イラク戦争はイラクの安定のためだと小泉首相はいうが、平和と自由のためという言葉は欺まん以外の何ものでもない。現実問題として一九四五年以降、米国は平和のための戦いなどしていない。朝鮮半島、ベトナム、レバノン、パナマ、グレナダ、イラク、どの国も米国に戦いを挑んではいないし、ウサマ・ビンラディンは国ではなく、19人の若者が9月11日に自爆テロを行っただけだ。

戦争で危険と直面するのはそれを決断した指導者ではなく、戦場へ送られる兵士たちであり、戦場となったイラクやアフガニスタンの人が望んでいるのは、自分の国から米軍に出て行ってもらうことだ。なぜならそれが自分たちの自由と平和につながるからである。

六月半ば時点でイラク戦争での米兵の死者は約2500人に上り、米国内で反戦活動も盛んに行われている。このような中、米国は新しい戦争のスタイルを模索している。人間の介入なしに敵を殺す、テレビや映画のような戦争を米国防総省は真剣に研究しているのである。

何十キロも離れた場所からコンピューターゲームのようにモニターを見ながら敵を攻撃し殺すという、SFでもファンタジーでもないこの技術は、米政府が巨額の補助金を大学や軍需産業界に出して既に開発されている。軍事専門家が集まってビデオゲームをしているなどというのは想像もつかない光景だが、例えば『Urban Resolve』という米国防総省が開発した大規模な戦闘シミュレーションでは、敵対する兵士グループが、包囲された都市の支配権をめぐって戦うゲームで、兵士、民間人、戦車など、いくつもの構成要素をもとに行動をモデリングできるという。
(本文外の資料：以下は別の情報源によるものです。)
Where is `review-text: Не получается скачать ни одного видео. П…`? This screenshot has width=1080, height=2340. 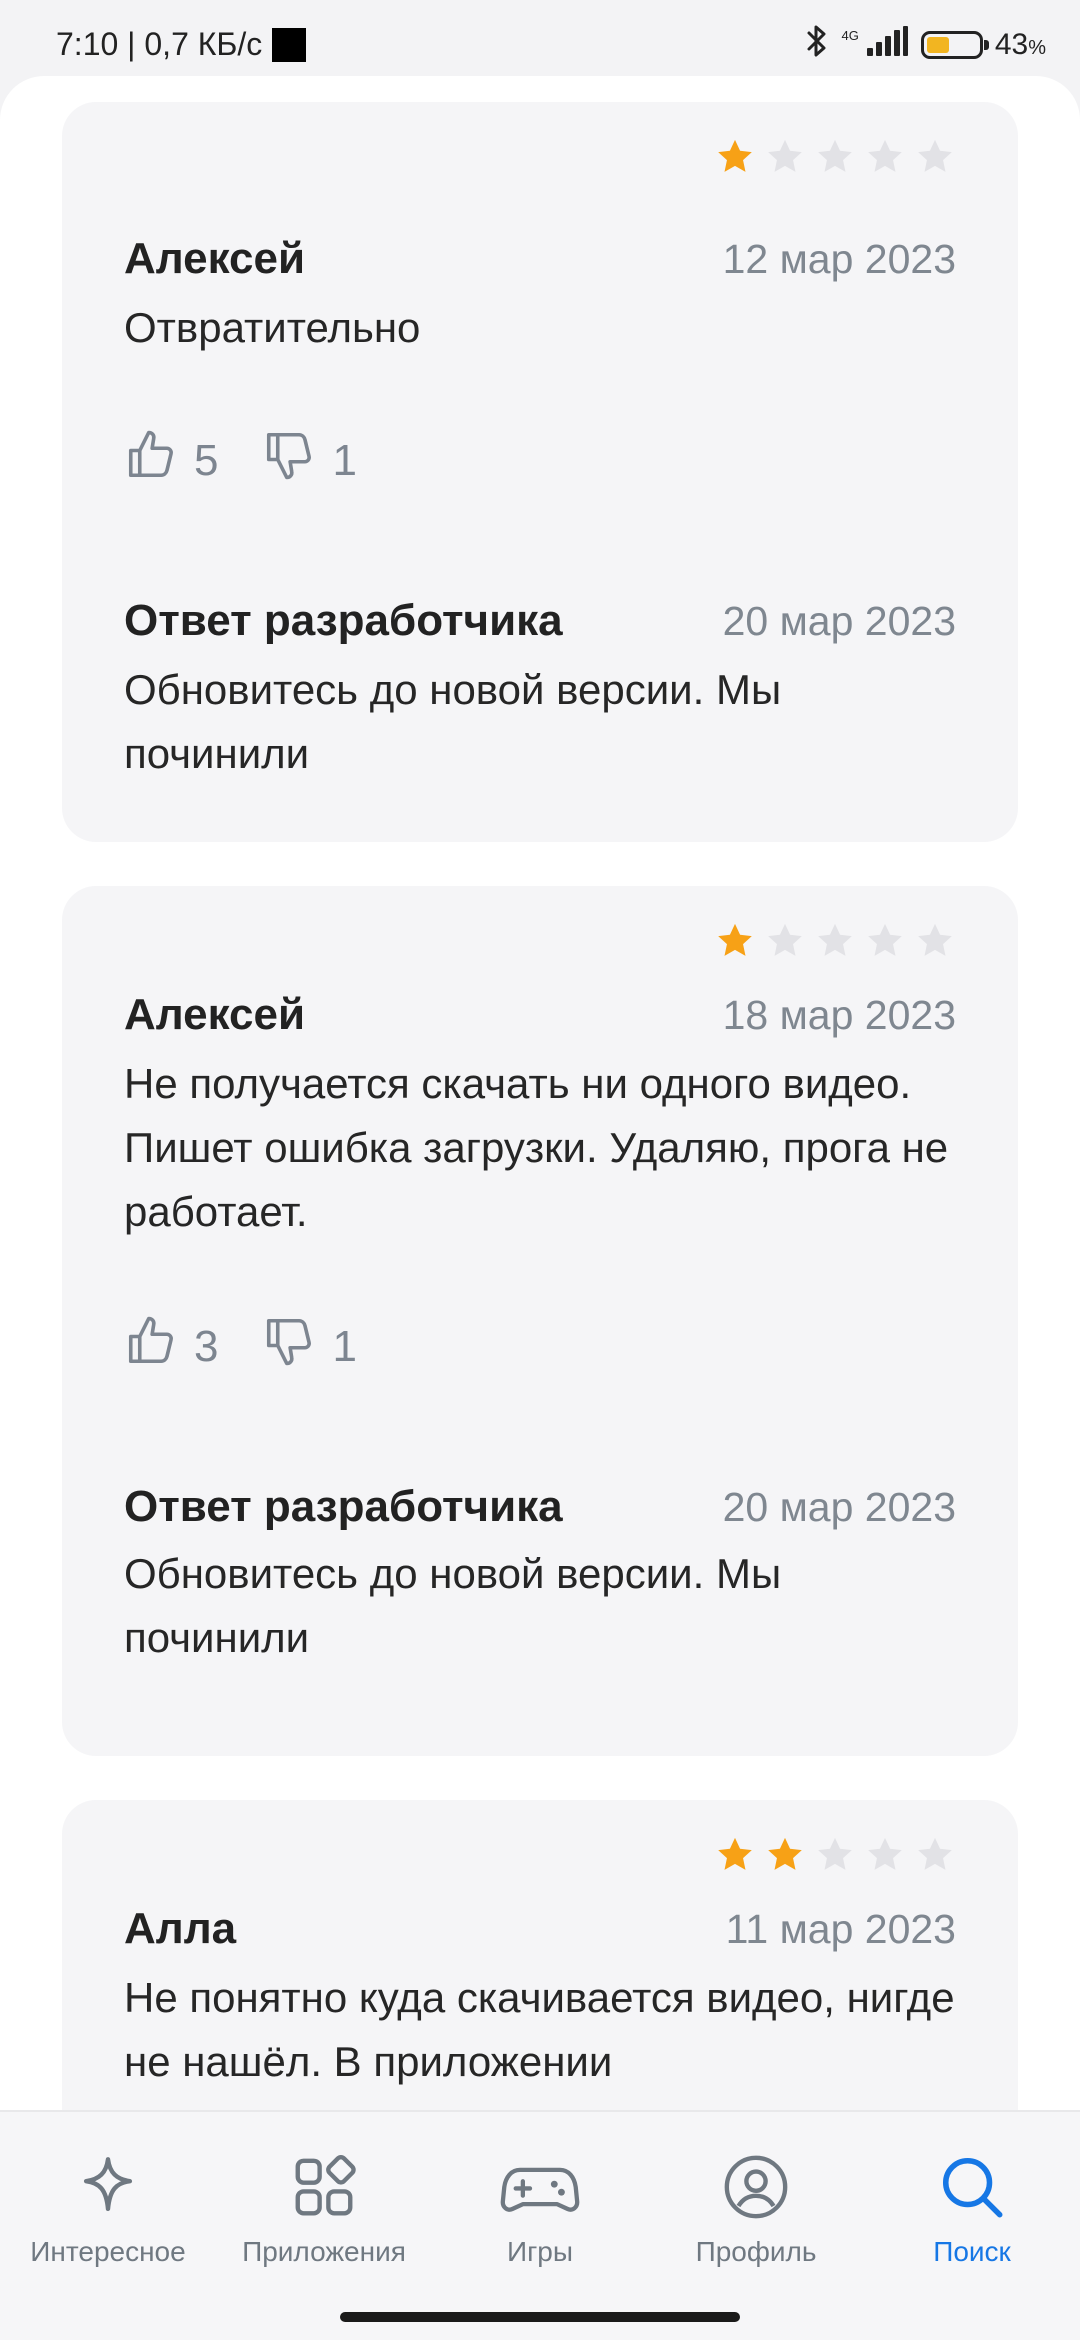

このような無人技術を米軍は1995年ごろから使用し、アフガニスタン、コソボ、イラク戦争で実際に使用した。イエメンではアメリカの無人偵察機がテロリストが乗っているとみられた車両に遠隔操作でミサイルを発射し乗っていた全員を殺害した事件も起きた。

超ハイテク兵器の活用で米兵の戦死者が減れば、テロとの戦いは新たな戦場に移る。考えてもみてほしい。たとえ犯人が無人偵察機であっても、殺された側はどの国がそれを操作しているのかを知っている。戦争と娯楽の境界線があいまいになり戦場で命を失う米兵が減れば、ニューヨークやロンドンの街角が新たな戦場になるだろう。

味方の兵士を危険にさらすことなく、戦争がコンピューターゲームのようにスクリーンを見ながら行われる戦争。しかし一体そこでは誰が、どの情報をもとに攻撃対象を特定するのだろうか。そしてその虐殺の責任を誰が取るのだろうか。

先日イラクではアルカイダのザルカウィ容疑者が米軍の空爆で殺され、ブッシュ大統領はその後継者も「正義の裁きを下す対象となる」と述べた。米国が敵対視するキューバのカストロ議長はこれを「容疑者だからといって単に抹殺されるべきではない。このような野蛮な行為はあってはならない。古代ローマの法律でさえも犯罪者に対する裁判を義務付けていた」と批判したという。米国はザルカウィ容疑者を有罪と判断し殺害する裁判官の立場にはない。しかし米国はその権利があるかのごとく振る舞っている。

自衛隊のイラク派遣は小泉政権の対米協力の象徴的な政策だが、日本の平和のために、そのような行動をとる米国に追随するというのは詭弁(きべん)である。